Massimo rejects my references because they are not analogous to Hakim’s data, but that is irrelevant. My point is, there is nothing special about Hakim’s comparison, other comparisons may be as or more valid. Perhaps GMOs have more impact in undeveloped countries. Again, so what? That’s the problem when you frame your question about “GMOs.” Everything is on the table.
You need to zoom in and see how specific GMOs are being used in specific contexts. What specific disease populations are taking what specific drug at what dose?
Incidentally I can’t help but notice that Johnson independently came to the same computer analogy that I did, writing:
Back in the ’90s, businesses were buying computers like crazy, but overall productivity numbers “failed to suggest that anything unique was occurring in the workplace,” according to the St. Louis Fed. Computers didn’t bend the trend lines for decades.
Are skeptics biased?
One thing, however, I am fairly confident of: the NYT article was not a “hack piece with a biased narrative.” If it needs to be criticized, by all means let’s do it, but we need to have good arguments and carefully laid out evidence, and Steve’s piece simply does not provide enough of either.
He also writes in the comments to the piece:
Yes, I do think that there is a bit of groupthink within the skeptic movement. Steve is one of the best, but we all have our blind spots (yes, yes, including yours truly). In this case, the attitude seems to be that any criticism of GMOs, no matter how qualified and circumscribed, is an “attack” that helps those irrational bozos who want to reject the technology.
I disagree on both counts.

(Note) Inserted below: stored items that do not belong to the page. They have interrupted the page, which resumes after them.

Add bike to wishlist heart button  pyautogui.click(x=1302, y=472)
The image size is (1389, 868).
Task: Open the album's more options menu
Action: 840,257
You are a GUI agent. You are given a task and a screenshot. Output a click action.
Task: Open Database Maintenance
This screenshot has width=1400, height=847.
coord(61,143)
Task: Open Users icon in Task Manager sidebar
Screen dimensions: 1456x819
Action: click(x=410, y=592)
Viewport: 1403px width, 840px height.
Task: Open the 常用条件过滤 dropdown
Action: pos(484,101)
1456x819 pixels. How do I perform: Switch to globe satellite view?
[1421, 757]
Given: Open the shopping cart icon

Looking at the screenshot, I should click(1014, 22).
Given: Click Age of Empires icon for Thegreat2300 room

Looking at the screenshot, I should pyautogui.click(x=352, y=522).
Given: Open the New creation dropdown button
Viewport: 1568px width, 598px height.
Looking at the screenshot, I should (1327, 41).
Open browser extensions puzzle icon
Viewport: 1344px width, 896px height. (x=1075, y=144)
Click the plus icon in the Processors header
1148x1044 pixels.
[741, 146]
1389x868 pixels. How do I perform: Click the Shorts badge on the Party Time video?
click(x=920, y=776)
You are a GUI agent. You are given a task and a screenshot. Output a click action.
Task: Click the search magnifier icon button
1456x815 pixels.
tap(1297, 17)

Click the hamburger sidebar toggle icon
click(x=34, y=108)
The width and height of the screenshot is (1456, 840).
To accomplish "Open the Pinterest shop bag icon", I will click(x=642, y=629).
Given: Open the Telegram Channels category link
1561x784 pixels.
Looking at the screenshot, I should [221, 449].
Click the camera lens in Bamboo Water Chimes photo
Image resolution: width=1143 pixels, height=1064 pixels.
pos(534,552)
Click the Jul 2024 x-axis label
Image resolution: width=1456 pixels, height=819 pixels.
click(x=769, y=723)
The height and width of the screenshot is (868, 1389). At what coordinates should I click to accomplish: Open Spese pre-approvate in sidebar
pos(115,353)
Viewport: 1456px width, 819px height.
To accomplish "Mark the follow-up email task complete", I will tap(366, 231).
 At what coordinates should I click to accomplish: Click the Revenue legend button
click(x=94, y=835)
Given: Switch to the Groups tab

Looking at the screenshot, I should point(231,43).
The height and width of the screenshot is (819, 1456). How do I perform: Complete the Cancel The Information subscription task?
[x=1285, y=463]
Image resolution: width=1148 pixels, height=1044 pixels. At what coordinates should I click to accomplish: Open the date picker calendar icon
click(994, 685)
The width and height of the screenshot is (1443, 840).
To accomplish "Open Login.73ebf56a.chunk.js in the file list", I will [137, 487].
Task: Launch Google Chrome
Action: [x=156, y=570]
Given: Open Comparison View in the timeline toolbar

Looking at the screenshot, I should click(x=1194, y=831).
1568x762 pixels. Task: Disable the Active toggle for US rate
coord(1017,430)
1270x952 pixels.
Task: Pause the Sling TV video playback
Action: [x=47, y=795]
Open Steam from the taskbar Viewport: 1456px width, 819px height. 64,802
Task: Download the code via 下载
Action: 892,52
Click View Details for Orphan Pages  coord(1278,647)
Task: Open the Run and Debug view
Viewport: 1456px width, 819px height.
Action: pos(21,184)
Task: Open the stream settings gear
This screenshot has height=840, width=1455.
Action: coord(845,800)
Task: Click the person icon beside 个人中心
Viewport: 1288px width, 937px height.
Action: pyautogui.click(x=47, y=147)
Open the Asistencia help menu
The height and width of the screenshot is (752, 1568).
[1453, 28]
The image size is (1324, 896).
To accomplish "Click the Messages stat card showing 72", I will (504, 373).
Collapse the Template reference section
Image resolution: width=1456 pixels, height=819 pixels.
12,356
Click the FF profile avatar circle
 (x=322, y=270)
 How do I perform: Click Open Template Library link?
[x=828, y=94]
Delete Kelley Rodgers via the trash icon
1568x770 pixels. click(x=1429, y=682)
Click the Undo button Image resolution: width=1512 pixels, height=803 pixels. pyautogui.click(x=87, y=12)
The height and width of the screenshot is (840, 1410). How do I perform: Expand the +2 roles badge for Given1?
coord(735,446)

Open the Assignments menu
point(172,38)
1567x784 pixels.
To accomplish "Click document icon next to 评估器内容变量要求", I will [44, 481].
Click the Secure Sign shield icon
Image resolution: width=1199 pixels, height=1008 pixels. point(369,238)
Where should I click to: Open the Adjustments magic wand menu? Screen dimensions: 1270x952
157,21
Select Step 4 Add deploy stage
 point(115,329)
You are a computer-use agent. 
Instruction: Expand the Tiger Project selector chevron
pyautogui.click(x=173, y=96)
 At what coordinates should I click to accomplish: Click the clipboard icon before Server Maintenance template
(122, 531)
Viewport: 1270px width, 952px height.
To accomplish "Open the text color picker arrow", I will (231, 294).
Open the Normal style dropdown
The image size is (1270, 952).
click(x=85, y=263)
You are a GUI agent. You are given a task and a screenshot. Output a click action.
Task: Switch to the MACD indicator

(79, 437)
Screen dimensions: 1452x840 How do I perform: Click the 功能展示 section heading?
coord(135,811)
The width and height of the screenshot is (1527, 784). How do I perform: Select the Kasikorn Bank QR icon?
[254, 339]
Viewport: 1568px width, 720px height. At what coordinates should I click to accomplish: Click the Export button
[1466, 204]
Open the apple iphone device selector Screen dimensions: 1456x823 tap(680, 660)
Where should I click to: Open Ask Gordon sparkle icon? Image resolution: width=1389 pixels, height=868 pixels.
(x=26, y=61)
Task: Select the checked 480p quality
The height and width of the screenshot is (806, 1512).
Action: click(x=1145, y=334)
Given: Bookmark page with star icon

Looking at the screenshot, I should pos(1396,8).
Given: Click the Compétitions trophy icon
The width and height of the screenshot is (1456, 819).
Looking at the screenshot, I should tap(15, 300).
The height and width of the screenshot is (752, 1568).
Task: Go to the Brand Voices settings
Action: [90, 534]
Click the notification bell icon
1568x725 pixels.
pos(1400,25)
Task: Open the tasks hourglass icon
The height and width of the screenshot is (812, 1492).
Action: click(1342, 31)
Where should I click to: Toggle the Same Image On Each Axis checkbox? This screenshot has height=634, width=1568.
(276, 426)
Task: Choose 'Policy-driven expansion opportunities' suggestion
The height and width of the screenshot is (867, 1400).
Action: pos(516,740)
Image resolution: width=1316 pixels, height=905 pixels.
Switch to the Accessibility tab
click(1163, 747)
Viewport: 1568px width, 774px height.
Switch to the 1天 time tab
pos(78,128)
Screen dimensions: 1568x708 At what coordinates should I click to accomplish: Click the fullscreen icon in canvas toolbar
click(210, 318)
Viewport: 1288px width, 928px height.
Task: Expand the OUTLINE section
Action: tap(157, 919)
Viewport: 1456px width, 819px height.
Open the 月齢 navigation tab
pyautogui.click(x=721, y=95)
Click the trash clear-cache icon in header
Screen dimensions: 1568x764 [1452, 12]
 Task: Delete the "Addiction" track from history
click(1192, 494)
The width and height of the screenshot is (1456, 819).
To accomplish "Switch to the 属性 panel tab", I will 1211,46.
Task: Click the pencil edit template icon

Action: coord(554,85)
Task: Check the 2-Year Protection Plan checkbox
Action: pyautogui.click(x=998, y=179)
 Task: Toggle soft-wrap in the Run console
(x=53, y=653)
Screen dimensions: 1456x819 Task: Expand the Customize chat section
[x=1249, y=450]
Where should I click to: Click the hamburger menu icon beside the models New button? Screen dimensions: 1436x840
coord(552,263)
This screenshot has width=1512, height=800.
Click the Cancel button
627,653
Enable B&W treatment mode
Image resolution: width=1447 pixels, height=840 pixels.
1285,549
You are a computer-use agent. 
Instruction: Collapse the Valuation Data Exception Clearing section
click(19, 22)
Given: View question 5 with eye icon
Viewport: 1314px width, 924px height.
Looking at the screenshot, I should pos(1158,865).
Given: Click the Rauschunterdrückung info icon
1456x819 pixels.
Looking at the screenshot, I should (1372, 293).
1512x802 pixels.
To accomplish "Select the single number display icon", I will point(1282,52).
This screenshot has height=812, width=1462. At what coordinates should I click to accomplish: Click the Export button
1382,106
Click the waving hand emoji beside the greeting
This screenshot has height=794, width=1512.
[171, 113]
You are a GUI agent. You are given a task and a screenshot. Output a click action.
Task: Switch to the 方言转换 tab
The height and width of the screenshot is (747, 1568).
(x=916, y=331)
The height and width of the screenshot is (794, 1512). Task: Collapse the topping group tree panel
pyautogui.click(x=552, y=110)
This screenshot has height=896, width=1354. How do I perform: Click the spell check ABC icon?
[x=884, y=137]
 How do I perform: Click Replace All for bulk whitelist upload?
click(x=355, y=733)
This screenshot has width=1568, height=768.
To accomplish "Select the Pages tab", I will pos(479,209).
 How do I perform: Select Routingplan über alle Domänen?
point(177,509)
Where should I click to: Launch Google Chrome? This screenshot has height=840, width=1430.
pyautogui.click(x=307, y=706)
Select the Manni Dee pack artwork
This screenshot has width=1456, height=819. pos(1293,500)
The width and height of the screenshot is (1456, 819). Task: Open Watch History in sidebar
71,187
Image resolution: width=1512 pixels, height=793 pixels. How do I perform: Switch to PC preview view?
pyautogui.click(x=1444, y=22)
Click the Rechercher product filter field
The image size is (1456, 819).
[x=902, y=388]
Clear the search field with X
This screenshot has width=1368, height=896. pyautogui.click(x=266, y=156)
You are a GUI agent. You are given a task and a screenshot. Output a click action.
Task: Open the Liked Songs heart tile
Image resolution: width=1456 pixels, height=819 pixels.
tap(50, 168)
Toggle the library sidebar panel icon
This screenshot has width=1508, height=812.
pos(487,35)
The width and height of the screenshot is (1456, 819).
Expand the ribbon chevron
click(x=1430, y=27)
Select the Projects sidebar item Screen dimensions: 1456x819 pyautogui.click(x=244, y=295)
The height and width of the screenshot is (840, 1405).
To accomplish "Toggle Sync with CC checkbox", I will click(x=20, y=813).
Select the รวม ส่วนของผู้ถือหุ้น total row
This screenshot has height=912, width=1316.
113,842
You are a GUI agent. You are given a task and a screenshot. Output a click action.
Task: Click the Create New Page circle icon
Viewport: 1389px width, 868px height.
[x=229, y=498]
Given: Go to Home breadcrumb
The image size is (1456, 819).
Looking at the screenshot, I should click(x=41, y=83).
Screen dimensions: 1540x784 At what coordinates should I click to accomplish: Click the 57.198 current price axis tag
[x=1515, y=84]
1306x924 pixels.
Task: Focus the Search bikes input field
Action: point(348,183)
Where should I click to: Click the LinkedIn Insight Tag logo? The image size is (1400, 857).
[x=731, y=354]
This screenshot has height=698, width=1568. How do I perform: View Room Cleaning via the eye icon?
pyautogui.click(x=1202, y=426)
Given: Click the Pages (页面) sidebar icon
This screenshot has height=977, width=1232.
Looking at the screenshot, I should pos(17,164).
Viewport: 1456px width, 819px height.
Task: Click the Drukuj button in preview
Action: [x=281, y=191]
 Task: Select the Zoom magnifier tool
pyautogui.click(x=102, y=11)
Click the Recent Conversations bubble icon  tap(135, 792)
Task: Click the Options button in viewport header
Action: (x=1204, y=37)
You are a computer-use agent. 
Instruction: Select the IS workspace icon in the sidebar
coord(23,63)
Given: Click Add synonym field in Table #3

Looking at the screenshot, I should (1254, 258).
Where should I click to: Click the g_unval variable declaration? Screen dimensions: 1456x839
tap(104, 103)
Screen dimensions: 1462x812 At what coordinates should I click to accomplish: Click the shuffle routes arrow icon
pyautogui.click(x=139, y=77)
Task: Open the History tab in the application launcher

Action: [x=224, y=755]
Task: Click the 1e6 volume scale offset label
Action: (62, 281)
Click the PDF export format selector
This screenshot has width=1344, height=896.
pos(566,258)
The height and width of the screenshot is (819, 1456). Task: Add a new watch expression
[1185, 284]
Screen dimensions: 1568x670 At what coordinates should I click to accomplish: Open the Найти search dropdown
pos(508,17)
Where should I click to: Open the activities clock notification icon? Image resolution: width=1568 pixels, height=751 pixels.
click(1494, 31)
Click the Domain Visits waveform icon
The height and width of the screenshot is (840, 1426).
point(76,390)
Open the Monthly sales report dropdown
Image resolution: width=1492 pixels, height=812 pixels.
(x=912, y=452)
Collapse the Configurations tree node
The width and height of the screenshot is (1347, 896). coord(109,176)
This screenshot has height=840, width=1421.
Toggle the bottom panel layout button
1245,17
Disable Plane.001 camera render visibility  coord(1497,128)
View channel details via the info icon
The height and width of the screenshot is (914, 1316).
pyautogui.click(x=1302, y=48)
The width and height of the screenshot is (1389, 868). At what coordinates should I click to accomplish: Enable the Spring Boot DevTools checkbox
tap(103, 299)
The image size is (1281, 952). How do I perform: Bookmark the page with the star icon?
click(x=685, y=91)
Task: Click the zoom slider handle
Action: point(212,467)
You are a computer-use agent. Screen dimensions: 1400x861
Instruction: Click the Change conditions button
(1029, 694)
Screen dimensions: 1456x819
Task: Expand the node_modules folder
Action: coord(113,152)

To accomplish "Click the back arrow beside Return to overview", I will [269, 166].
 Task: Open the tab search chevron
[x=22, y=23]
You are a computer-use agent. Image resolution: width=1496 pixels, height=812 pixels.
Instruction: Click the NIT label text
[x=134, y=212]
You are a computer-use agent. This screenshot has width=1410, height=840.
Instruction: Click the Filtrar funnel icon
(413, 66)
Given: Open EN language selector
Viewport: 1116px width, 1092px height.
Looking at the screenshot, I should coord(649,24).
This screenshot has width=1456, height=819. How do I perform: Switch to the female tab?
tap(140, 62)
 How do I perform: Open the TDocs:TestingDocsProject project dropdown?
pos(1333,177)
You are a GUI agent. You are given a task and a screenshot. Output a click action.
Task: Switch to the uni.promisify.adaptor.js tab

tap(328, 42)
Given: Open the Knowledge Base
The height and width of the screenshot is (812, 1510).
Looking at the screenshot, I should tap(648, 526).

Hakim accepted a framing of the GMO issue that was crafted by the anti-GMO movement, namely treating GMOs as one thing. They are not one thing technologically, and the organisms themselves have to be evaluated individually. He then chose to evaluate GMOs based on two biased criteria, yield and overall pesticide use. He also chose to use cherry picked data for his analysis.
I agree in that I don’t really know if Hakim is biased or a hack, but he is some combination of the two in this article. My sense is that he is coming to this party late, is not up to speed, bought into narratives that are biased at the outset, and so his entire endeavor was doomed from the beginning.
I hold the NYT to a high standard, which I think is legitimate. At the end of the day his piece did not add anything useful to the narrative on GMOs. He made some rookie mistakes and the take home of his article was very misleading. It will be fodder for the anti-GMO movement, which does not make it wrong, just irresponsible (or biased).
On the latter point about skeptics and knee-jerk defense of GMOs, I will just say, having read pretty much everything out there on this issue, that is not what I have seen. Mostly I find well reasoned articles on GMOs that nicely deconstruct the propaganda that has dominated the conversation from the anti-GMO side for the last two decades.
As I have many times, as Kevin Folta does very carefully, and as other writers who typically defend GMO have done, we acknowledge that GMOs are not a panacea. We recognize that GMOs need to be regulated, that industry sponsored research may be biased, and that the data on the affects of specific GMOs are often imperfect and complicated. My own writings on this topic are here for anyone to see.
It could seem that we are defensive because there is so much anti-GMO misinformation out there. They have controlled the narrative, by blatant lying, and by many more subtle deceptions. Treating GMOs as if they were one thing is one biased anti-GMO framing. Treating GMOs as if they all have to do with chemical use is another. Saying that GMOs have not met their promise is yet another.
Hakim falls for all of them.
I honestly don’t know how much Massimo is aware of this context or how much he has engaged on the GMO issue before. While he makes some fair points on some of the details of my first article, I think he missed this overall context, and was simply wrong about my main points.